BY MATHEW PARKE
I mentioned to my mother several weeks ago that interviews would begin soon, and yesterday she called to find out how it was going. I described interviews as a blur of 20-minute meetings in hotel rooms with strange men and women, at which point my mother began shouting something into the phone about Satan and the East Coast.
As Mom pled with me to come back to the farm and I tried to dissuade her from buying a ticket to Boston, it struck me that she was on to something. There was something familiar, after all, about many of my interviewers — perhaps they were emissaries of my old teenage nemesis, Old Scratch himself. If that were the case, it would go a long way in explaining the last four weeks.

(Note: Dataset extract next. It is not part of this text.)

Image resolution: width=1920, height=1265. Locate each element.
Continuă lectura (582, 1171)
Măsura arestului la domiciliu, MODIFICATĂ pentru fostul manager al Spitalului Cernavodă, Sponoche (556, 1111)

It would explain, for example, why so many people I know who are committed to public interest work are suddenly interviewing with big law firms. I’m referring to those who lecture their classes about moral responsibility, sure that anyone who is facilitating a merger between two large companies is lacking in that area. Only Scratch could convince those same people that if pro bono work counts towards the firm’s minimum billable-hours requirement, they can do good and still make six figures. The road to hell may be gradual, but that first step into a big law firm is a doozy.
If the devil is involved in the interviewing process it would also explain how so many interviewers know the most intimate details of my employment history: where I attended college and what some of my hobbies were. And then there was the evil laughter that seems to invariably explode immediately after I leave the room.
When I mentioned my suspicions to some of my friends, they tried to dismiss them. One pointed out that interviewers could have learned about my employment from my resume. But my interviewers asked me about jobs I had actually held, not jobs listed on my resume. Interviewer: “So how did you like being a waiter at Chili’s last summer?” Me: “Oh, that was just something I did during the day — I worked at a law firm during the evenings. Actually I quit Chili’s in August when the Law Review asked all the new people to report.” Interviewer: “You’re on Law Review?” Me: “Huh? Oh … uh … no. Did I give you that impression?”
After I began to suspect that Satan was somehow mixed up in the interviewing process, I took steps to protect myself. I believe that at least some of them worked. Many interviewers seemed unsettled, for example, by the incantations I recited before entering the room and the religious symbols I took to placing between us on the table. When I would insist that a priest accompany me into the interview, some firms refused to talk with me at all. I think I know why.
On the other hand, I could be wrong about all this. Maybe my friends are right when they insist there is a perfectly logical explanation for everything and that the interviewers are people just like me. And I have to admit, if I look past the interviewers’ tails, it’s plausible that they are.